Nick Kozak has two jobs, one as an officer with the Forest Park Police Department and one as a member of the U.S. Army National Guard Special Operations Force. What unites them? He contends that love is necessary for doing both jobs well.
In a study published in August 2016, the Army found the three main characteristics of a good special operations warrior — we’re talking about soldiers like the Green Berets — are toughness, audacity and love.
“Their capacity to love enables them to see the humanity in some of the most difficult environments and situations,” the study reads. “It enables them to gain information and knowledge in areas that conventional units cannot. Special Operations warriors, see, feel, and build genuine trust relationships with the people they live and work among.”
But in 1988, when Kozak joined the army at age 17, toughness was how he imagined soldiers, dreaming they were characters like actor John Wayne in the movie “The Longest Day.”
Kozak remembers flying for the first time into a small village in Afghanistan, where Afghan government officials hadn’t been able to help the locals. Village elders were referred to Kozak’s Special Operations Force, which supplied them with flour, rice and other supplies. But what the small village really needed was help with defense. The Taliban had been coming in and kidnapping young men of fighting age—locals said the Taliban were outsiders, and village elders just wanted to be left alone.

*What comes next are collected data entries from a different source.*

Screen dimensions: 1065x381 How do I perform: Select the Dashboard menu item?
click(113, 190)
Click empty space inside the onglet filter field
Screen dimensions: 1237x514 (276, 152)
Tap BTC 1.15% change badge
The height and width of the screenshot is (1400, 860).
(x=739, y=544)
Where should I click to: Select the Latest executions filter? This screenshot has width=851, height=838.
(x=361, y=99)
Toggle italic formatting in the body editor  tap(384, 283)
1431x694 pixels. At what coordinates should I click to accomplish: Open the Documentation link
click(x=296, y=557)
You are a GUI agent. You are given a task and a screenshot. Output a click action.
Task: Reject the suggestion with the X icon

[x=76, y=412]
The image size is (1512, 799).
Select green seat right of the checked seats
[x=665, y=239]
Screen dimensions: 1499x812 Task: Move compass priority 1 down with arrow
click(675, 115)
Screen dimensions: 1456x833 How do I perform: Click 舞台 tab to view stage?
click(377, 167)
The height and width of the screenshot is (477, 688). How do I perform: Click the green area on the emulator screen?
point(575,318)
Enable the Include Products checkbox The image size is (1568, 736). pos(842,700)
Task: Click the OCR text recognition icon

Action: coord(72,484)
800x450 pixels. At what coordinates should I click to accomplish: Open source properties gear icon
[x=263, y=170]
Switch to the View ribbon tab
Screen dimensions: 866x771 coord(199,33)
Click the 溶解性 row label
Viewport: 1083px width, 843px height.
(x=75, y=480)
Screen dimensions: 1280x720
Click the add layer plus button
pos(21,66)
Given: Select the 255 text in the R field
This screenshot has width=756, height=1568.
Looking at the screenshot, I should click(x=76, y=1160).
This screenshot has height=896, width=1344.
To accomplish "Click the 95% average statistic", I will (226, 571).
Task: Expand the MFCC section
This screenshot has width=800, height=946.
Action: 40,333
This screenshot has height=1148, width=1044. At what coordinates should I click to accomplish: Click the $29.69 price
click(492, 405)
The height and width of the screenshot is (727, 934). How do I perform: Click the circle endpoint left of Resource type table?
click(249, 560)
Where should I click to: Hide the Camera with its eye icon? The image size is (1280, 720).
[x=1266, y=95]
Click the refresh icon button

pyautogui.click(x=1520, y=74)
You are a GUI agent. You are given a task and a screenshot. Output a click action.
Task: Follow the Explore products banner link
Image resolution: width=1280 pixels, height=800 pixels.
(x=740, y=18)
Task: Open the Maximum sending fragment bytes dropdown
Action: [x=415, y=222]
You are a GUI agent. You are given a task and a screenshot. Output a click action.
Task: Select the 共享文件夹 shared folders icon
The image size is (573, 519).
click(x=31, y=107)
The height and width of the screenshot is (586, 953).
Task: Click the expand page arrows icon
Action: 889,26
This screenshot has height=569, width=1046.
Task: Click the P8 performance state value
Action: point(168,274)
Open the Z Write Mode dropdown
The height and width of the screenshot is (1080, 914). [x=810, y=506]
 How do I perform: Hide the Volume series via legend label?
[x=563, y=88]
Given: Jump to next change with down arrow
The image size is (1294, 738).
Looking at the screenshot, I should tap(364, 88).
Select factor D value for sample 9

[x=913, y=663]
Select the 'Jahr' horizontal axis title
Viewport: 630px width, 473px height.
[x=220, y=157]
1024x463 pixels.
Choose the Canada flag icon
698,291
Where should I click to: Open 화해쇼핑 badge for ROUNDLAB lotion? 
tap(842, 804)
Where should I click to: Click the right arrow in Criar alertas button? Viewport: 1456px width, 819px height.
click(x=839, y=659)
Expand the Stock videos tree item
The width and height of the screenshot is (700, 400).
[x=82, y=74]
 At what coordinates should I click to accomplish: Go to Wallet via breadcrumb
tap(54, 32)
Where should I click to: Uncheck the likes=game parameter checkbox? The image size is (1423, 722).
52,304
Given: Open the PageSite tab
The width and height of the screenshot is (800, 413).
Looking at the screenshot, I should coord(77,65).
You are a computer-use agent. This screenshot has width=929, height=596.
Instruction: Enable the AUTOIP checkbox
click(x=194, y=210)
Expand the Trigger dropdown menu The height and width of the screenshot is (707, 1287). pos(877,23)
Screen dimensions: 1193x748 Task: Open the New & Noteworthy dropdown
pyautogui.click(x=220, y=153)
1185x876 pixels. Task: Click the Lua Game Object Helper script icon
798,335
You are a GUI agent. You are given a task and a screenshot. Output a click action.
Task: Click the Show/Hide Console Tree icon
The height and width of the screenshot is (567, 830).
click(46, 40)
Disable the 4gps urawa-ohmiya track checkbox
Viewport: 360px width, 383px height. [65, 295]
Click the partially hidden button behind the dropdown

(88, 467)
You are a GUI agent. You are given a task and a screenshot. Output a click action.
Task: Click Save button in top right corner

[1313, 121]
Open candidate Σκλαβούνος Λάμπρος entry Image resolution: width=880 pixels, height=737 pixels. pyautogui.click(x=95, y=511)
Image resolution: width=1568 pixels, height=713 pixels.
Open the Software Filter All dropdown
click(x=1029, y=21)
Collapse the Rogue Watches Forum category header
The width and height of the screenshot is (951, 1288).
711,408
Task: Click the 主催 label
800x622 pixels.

Kozak and others started teaching residents how to defend themselves. They visited the village several times and, in subsequent trips, also brought along doctors and dental and eye care services. Kozak remembers one young man named Muhammed Ismail telling him he wanted to learn English. Kozak emailed his aunt and asked her send over some kids books for him. “A really close relationship evolved to the point where they gave us a house to stay in whenever we came,” Kozak said.
One day, 15 of special ops officers were in the village when the Taliban attacked. A nine-hour battle ensued, with the army itself outgunned—until 250 Afghan villagers rallied to fight the Taliban and protect the 15 Americans there.
“The empathy you develop for studying a culture, learning the language, eating their food and being around the people—just being there—develops from empathy to love,” Kozak said. “I still have friends in the different countries where I’ve served that I talk with to this day. We really care about each other.”
In addition to serving as a special ops member, Kozak has also spent the last 17 years serving with the Forest Park Police Department as a patrolman, field training officer and range officer training officers in firearms and tactics.
Over the years, Kozak said he has observed that many people are afraid to talk to the police. For him, he said communication boils down to trust. Trust, he believes, must be earned.
Aware that people have preconceived images of what a police officer is, Kozak said he begins deconstructing stereotypes by simply saying “good morning” to people with a smile. He knows how to say “good morning” in Arabic, Russian, Polish and Korean—the first languages of some of the businesspeople in town.
“The goal in Special Operations in other countries is through conversation and relationship building to help people solve their problems,” he said, and applies this logic to his work in the village too. Kozak said one of the main causes of polarization in this country is that people are “insulated” from others in their own view of the world.
“We have to have the audacity,” he said, “to look past ‘what we know’ and that develops empathy.”
So, when Officer Kozak comes into a store or smiles at you in Constitution Court, part of what he is after, of course, is what the military calls “intel.” Another part is relationship building.
“I have only one set of eyes,” Kozak said. “But if I can develop a relationship with people on Madison Street, for example, now if I have 30 people all looking as my partners.”